→ **Provided material**:
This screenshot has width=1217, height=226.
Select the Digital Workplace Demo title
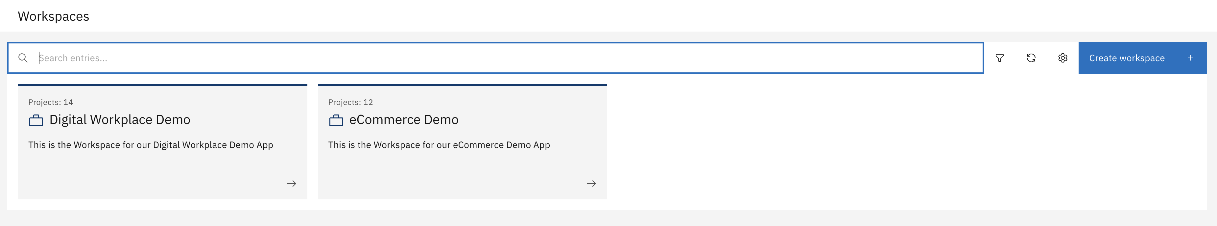[x=120, y=120]
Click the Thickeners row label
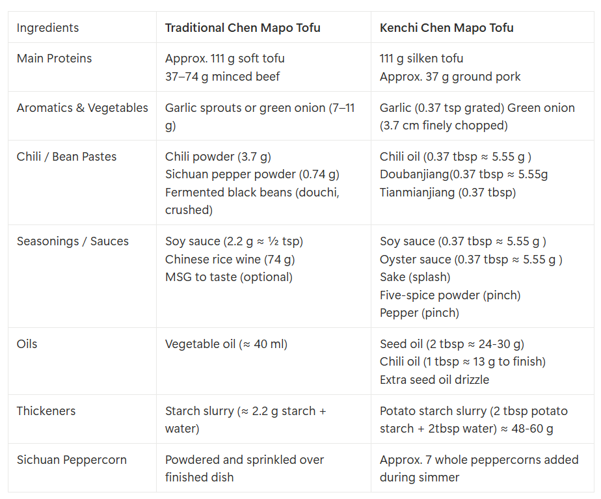Viewport: 601px width, 499px height. (x=46, y=411)
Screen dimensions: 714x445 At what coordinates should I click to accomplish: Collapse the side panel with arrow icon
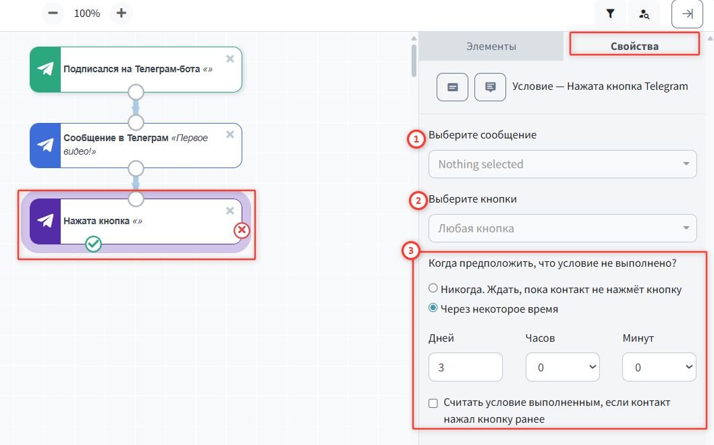pos(687,14)
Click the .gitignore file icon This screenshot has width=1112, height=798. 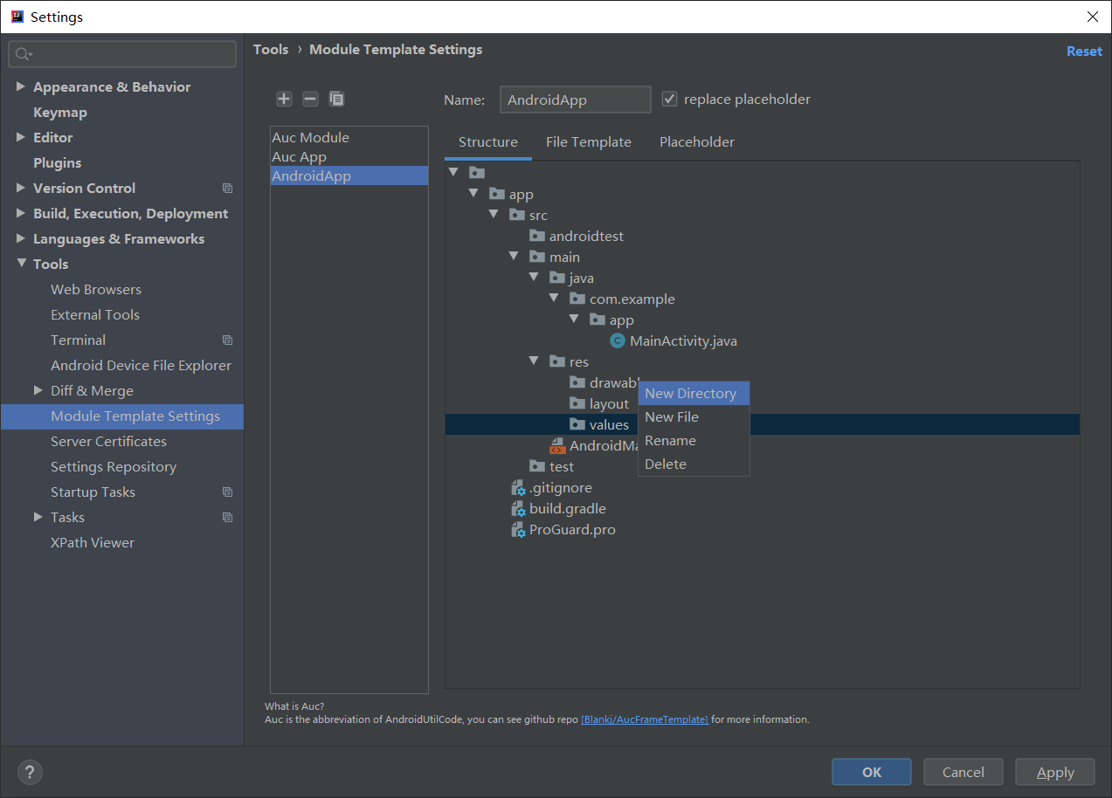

→ **What needs to be done**: What you give back must match the material word for word, with no images included.

→ **Response to the task**:
This screenshot has width=1217, height=226.
Select the Digital Workplace Demo title
[x=120, y=120]
Click the Thickeners row label
Viewport: 601px width, 499px height. (x=46, y=411)
Screen dimensions: 714x445 At what coordinates should I click to accomplish: Collapse the side panel with arrow icon
pos(687,14)
Click the .gitignore file icon This screenshot has width=1112, height=798. 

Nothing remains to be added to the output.